These plans are intended to encourage small business employers to offer retirement coverage to their employees. SIMPLE IRA plans work well for small business owners who don’t want to spend a lot of time and pay high administration fees associated with more complex retirement plans.

SIMPLE IRA plans really shine for self-employed business owners. Here’s why…

Self-employed business owners are able to contribute both as employee and employer, with both contributions made from self-employment earnings.

SIMPLE IRA plans calculate contributions in two steps:

1. Employee out-of-salary contribution
The limit on this “elective deferral” is $12,000 in 2014, after which it can rise further with the cost of living.

Catch-up. Owner-employees age 50 or older can make an additional $2,500 deductible “catch-up” contribution (for a total of $14,500) as an employee in 2014.

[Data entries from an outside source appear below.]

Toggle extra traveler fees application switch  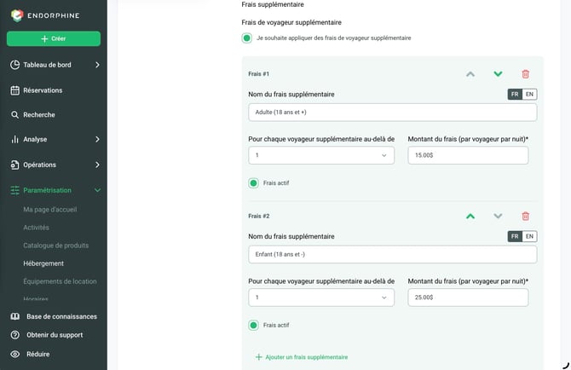(x=247, y=38)
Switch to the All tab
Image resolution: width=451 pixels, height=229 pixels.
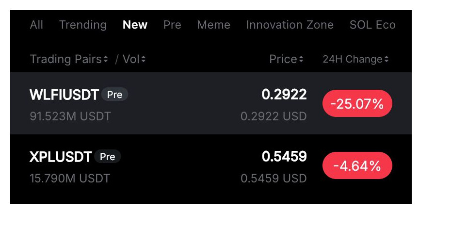pyautogui.click(x=36, y=25)
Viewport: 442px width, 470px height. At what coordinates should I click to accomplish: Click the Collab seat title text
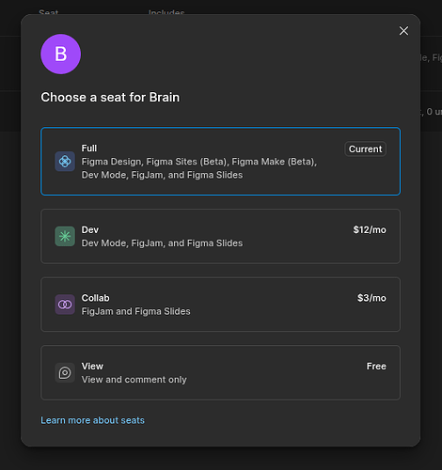point(95,298)
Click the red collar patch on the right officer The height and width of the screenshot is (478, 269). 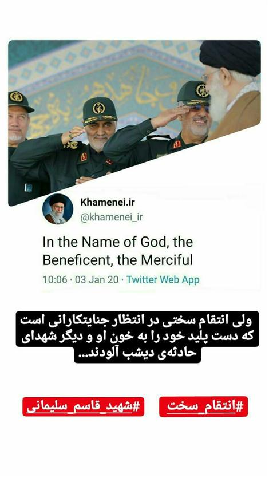point(177,144)
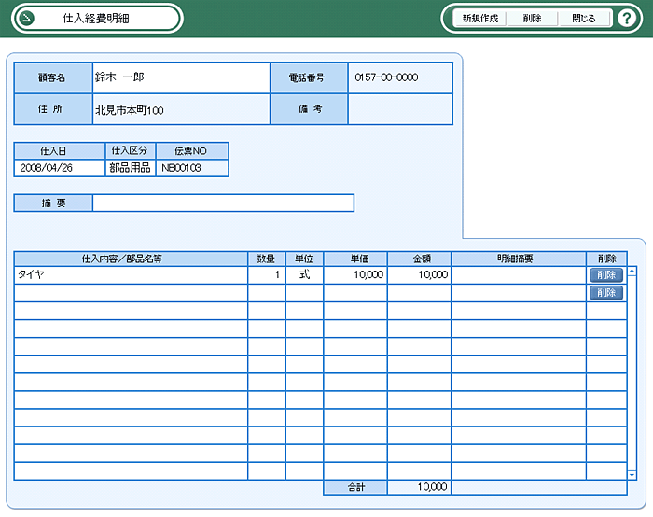Click the 伝票NO value NB00103
The width and height of the screenshot is (653, 517).
coord(191,169)
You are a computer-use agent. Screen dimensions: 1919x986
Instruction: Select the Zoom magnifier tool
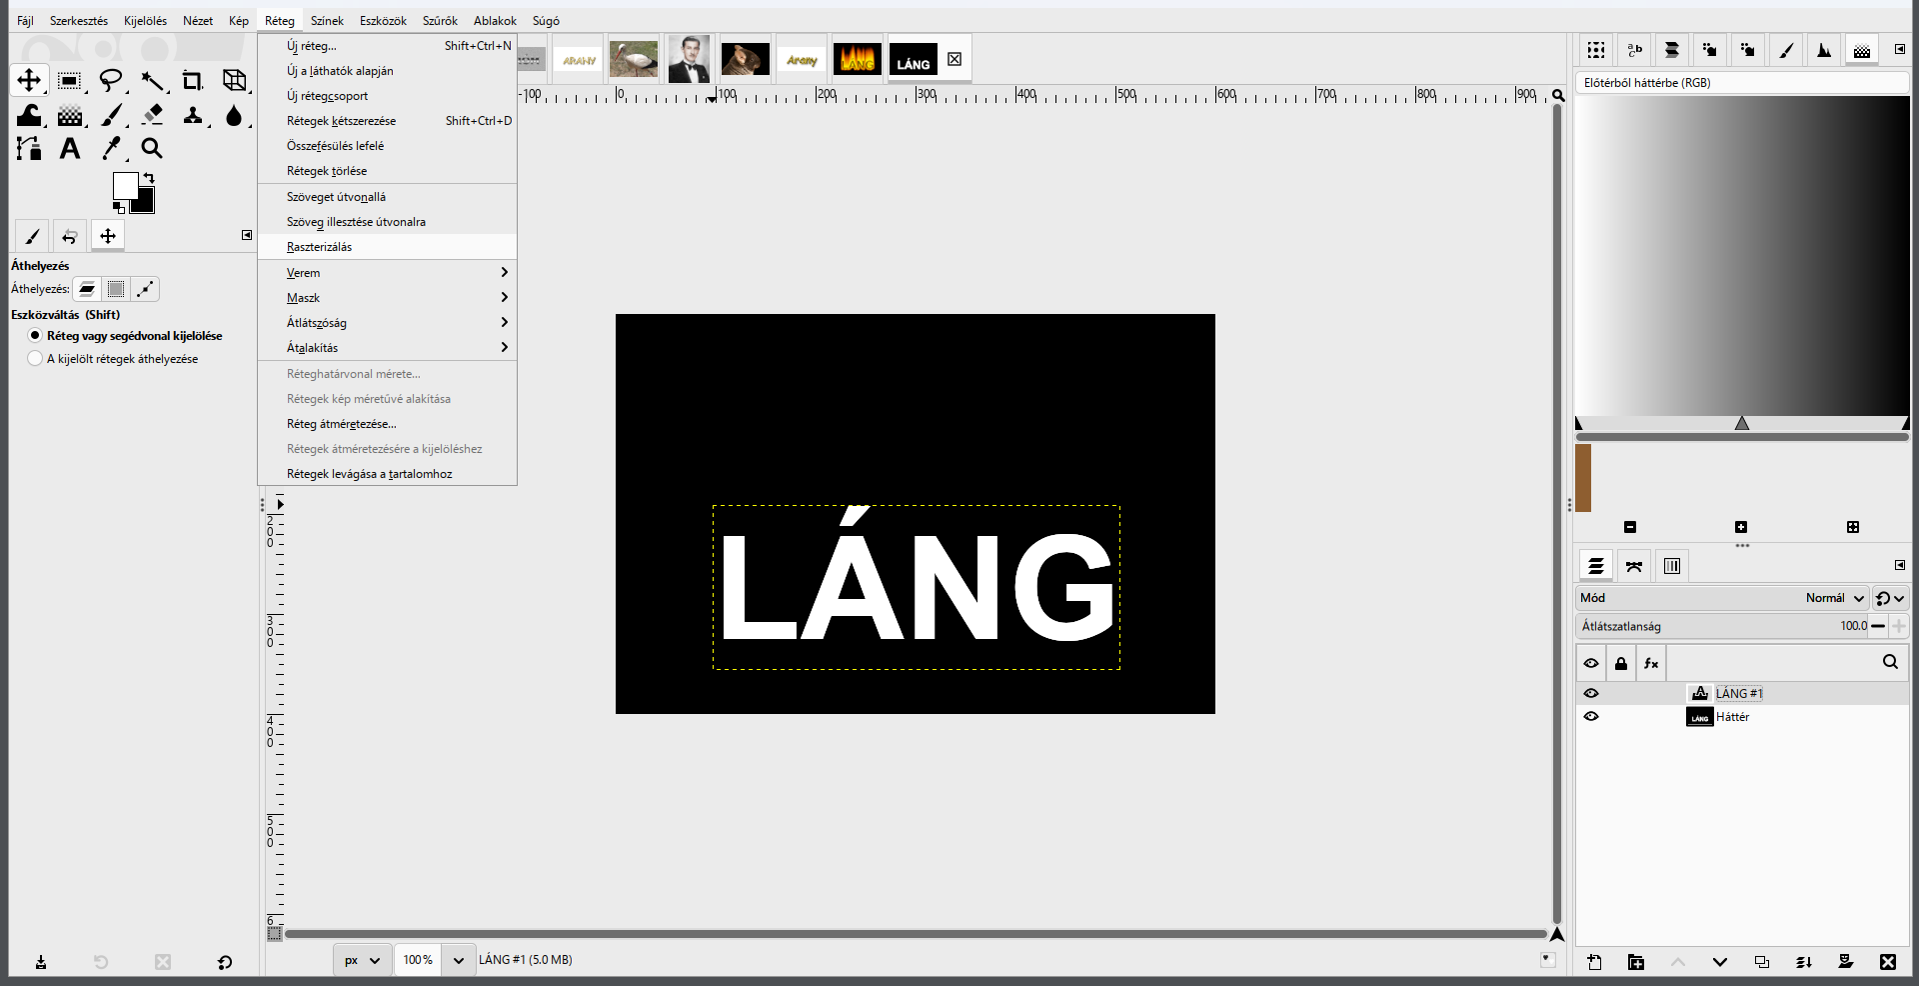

2. Employer “matching” contribution
The employer match equals a maximum of 3 percent of employee’s earnings.

Example: A 52-year-old owner-employee with self-employment earnings of $40,000 could contribute and deduct $12,000 as employee, and an additional $2,500 employee catch-up contribution, plus $1,200 (3 percent of $40,000) employer match, for a total of $15,700.

SIMPLE IRA plans are an excellent choice for home-based businesses and ideal for full-time employees or homemakers who make a modest income from a sideline business.

If living expenses are covered by your day job (or your spouse’s job), you would be free to put all of your sideline earnings, up to the ceiling, into SIMPLE IRA plan retirement investments.

A Truly Simple Plan

A SIMPLE IRA plan is easier to set up and operate than most other plans. Contributions go into an IRA you set up. Those familiar with IRA rules – in investment options, spousal rights, creditors’ rights – don’t have a lot new to learn.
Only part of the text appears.